(Directions): For this exercise, repeat the listing below from its first line through the line containing "First Name (22, 1778)", exactly as written.

+ + + + + + +

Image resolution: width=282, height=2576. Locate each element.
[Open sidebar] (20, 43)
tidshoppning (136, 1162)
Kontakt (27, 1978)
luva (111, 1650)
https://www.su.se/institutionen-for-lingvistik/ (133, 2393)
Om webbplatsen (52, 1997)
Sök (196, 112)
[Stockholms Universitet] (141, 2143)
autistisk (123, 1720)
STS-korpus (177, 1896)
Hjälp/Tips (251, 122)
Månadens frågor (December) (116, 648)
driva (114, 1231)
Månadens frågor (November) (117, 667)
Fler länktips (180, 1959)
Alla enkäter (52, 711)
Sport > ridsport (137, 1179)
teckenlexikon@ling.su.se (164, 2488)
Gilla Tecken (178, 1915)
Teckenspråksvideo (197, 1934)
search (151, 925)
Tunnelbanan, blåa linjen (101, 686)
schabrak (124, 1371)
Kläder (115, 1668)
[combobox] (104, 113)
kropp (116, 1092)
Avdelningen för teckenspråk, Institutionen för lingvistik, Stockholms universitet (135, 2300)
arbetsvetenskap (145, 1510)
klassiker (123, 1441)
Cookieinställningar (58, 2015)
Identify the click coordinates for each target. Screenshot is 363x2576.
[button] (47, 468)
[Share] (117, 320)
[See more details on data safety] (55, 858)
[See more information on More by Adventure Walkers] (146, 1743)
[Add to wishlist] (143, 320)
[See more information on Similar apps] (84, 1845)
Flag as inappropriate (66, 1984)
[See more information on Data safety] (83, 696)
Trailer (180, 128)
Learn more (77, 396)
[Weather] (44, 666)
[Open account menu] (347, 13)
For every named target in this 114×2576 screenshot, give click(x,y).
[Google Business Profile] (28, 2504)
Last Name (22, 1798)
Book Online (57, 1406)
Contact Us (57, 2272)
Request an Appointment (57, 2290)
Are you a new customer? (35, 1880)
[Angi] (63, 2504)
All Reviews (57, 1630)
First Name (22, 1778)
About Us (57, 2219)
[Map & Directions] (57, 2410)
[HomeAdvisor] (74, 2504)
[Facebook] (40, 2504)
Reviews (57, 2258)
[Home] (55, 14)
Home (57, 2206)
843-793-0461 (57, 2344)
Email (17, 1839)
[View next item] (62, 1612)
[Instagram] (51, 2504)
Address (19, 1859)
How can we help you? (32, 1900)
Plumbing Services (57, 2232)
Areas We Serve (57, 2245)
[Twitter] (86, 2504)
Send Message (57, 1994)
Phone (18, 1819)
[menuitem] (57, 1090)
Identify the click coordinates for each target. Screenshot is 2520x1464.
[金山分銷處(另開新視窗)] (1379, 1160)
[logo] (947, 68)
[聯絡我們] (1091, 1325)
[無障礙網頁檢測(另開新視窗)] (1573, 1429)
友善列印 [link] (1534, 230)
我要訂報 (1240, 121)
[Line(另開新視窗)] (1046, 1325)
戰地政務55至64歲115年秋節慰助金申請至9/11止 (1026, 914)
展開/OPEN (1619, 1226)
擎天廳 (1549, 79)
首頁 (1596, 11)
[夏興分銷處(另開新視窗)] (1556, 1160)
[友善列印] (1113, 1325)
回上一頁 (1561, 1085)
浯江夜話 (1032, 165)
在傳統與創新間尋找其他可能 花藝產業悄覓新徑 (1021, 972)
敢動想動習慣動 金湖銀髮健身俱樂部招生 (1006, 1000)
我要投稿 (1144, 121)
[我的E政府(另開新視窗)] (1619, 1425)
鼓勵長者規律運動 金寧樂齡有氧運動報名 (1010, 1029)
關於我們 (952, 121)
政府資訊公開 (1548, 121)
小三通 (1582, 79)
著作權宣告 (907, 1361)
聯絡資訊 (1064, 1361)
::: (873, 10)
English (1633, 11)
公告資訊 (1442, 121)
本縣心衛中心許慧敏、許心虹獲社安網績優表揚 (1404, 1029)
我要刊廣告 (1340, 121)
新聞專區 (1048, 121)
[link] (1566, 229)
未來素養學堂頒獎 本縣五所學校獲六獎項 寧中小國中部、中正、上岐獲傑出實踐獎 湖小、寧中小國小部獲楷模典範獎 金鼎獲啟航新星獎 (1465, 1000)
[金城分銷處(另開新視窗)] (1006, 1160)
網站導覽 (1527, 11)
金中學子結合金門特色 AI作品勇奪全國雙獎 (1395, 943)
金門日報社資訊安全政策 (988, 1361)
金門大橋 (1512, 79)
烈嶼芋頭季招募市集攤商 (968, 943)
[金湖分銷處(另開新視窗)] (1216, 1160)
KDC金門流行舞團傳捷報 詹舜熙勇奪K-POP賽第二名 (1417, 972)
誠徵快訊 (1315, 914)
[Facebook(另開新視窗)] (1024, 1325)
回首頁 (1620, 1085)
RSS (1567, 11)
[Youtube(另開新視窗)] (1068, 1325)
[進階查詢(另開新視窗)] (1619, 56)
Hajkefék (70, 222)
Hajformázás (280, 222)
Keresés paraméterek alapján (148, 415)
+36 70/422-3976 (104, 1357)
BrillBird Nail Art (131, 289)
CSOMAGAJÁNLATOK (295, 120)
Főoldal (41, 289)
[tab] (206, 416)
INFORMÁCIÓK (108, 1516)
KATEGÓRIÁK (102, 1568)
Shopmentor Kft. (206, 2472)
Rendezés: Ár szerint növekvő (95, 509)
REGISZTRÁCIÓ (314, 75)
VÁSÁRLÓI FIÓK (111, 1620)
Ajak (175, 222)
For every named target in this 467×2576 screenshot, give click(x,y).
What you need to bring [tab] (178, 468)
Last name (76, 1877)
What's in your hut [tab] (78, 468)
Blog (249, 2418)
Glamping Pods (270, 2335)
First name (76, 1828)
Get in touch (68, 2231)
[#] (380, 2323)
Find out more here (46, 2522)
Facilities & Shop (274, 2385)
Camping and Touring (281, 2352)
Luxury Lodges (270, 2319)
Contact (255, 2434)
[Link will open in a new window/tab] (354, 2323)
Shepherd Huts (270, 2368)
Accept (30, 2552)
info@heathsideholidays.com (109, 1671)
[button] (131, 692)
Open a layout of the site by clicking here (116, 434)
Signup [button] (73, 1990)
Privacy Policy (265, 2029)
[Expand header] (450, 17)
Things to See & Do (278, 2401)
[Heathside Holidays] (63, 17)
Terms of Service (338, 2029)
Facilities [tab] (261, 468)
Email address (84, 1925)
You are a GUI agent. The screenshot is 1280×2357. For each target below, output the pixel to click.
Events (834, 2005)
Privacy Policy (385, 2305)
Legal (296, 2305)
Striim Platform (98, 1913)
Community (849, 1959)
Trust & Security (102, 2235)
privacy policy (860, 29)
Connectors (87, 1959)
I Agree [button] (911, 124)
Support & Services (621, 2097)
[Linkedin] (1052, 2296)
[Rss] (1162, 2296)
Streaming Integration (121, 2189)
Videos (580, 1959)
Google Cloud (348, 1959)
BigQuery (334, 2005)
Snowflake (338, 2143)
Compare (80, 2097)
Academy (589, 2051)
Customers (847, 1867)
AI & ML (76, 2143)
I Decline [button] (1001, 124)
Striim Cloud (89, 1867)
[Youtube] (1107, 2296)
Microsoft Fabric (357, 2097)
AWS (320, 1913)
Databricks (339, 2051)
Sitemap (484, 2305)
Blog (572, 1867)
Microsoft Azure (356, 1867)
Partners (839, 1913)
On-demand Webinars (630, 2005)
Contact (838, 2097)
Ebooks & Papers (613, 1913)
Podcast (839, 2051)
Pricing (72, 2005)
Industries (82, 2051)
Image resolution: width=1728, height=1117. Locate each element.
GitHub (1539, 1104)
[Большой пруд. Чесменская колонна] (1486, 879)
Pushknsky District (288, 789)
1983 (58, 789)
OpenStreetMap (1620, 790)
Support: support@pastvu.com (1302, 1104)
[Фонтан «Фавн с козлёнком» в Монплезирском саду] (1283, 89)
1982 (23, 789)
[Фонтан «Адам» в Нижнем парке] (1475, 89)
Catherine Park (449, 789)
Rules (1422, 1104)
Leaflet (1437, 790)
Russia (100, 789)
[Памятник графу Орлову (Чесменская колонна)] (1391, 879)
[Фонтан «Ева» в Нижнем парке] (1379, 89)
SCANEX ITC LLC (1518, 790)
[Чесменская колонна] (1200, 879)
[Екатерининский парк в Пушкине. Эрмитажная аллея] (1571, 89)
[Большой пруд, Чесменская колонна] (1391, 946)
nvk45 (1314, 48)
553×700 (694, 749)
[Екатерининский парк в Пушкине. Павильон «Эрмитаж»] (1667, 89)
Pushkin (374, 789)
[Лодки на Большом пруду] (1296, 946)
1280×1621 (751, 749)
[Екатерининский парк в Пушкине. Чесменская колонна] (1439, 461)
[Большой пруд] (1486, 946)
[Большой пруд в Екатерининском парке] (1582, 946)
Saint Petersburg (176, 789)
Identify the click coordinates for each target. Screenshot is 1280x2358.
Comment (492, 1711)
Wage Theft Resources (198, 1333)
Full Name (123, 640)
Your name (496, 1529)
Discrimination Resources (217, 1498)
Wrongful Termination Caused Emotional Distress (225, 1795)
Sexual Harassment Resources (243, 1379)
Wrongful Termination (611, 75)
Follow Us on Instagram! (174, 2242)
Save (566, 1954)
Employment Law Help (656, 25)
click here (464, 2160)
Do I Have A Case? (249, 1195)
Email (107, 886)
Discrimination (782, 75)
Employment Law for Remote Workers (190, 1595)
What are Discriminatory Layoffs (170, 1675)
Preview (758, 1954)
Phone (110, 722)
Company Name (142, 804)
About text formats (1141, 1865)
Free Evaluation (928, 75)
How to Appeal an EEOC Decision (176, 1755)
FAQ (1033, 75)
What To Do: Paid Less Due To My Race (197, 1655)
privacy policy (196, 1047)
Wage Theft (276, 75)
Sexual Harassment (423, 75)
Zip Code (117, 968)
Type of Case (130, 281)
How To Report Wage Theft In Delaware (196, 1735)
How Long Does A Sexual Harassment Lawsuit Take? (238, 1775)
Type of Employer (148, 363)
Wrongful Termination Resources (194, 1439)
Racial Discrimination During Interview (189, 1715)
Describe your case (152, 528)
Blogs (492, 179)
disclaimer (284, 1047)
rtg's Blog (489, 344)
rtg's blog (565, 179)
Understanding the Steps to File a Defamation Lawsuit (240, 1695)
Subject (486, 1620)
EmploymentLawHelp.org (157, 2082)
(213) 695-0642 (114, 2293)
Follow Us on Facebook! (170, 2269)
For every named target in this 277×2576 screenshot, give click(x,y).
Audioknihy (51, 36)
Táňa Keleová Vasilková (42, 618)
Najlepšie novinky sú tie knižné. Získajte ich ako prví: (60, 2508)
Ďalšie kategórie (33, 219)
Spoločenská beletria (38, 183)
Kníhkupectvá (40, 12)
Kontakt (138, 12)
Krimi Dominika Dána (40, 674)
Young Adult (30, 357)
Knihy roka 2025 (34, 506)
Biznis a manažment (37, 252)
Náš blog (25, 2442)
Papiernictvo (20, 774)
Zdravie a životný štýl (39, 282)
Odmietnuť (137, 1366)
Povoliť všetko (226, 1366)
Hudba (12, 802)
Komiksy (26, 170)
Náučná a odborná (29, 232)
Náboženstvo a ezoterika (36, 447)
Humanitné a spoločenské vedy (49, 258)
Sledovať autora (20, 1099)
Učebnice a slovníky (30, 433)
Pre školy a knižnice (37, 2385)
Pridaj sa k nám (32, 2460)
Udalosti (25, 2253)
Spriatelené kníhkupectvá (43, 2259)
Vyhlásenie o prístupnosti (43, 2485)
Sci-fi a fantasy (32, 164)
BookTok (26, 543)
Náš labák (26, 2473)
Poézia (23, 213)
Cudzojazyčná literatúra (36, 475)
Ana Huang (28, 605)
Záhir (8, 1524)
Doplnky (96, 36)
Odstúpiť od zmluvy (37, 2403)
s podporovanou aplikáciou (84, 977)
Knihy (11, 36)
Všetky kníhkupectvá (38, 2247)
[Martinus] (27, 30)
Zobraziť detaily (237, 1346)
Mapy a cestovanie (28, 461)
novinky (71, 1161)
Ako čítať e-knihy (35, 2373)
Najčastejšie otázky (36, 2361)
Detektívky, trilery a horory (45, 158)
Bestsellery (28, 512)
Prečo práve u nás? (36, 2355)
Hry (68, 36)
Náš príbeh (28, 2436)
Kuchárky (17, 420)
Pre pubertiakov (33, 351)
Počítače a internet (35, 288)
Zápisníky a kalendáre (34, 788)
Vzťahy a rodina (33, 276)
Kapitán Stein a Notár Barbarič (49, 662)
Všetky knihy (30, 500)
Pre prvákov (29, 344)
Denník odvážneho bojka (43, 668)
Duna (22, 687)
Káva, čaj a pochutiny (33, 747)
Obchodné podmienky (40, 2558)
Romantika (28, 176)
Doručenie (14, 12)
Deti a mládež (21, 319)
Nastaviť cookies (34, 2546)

+ + + + + + +

(Solution for this problem):
Image resolution: width=282, height=2576. Locate each element.
[Open sidebar] (20, 43)
tidshoppning (136, 1162)
Kontakt (27, 1978)
luva (111, 1650)
https://www.su.se/institutionen-for-lingvistik/ (133, 2393)
Om webbplatsen (52, 1997)
Sök (196, 112)
[Stockholms Universitet] (141, 2143)
autistisk (123, 1720)
STS-korpus (177, 1896)
Hjälp/Tips (251, 122)
Månadens frågor (December) (116, 648)
driva (114, 1231)
Månadens frågor (November) (117, 667)
Fler länktips (180, 1959)
Alla enkäter (52, 711)
Sport > ridsport (137, 1179)
teckenlexikon@ling.su.se (164, 2488)
Gilla Tecken (178, 1915)
Teckenspråksvideo (197, 1934)
search (151, 925)
Tunnelbanan, blåa linjen (101, 686)
schabrak (124, 1371)
Kläder (115, 1668)
[combobox] (104, 113)
kropp (116, 1092)
Avdelningen för teckenspråk, Institutionen för lingvistik, Stockholms universitet (135, 2300)
arbetsvetenskap (145, 1510)
klassiker (123, 1441)
Cookieinställningar (58, 2015)
Identify the click coordinates for each target. Screenshot is 363x2576.
[button] (47, 468)
[Share] (117, 320)
[See more details on data safety] (55, 858)
[See more information on More by Adventure Walkers] (146, 1743)
[Add to wishlist] (143, 320)
[See more information on Similar apps] (84, 1845)
Flag as inappropriate (66, 1984)
[See more information on Data safety] (83, 696)
Trailer (180, 128)
Learn more (77, 396)
[Weather] (44, 666)
[Open account menu] (347, 13)
For every named target in this 114×2576 screenshot, give click(x,y).
[Google Business Profile] (28, 2504)
Last Name (22, 1798)
Book Online (57, 1406)
Contact Us (57, 2272)
Request an Appointment (57, 2290)
Are you a new customer? (35, 1880)
[Angi] (63, 2504)
All Reviews (57, 1630)
First Name (22, 1778)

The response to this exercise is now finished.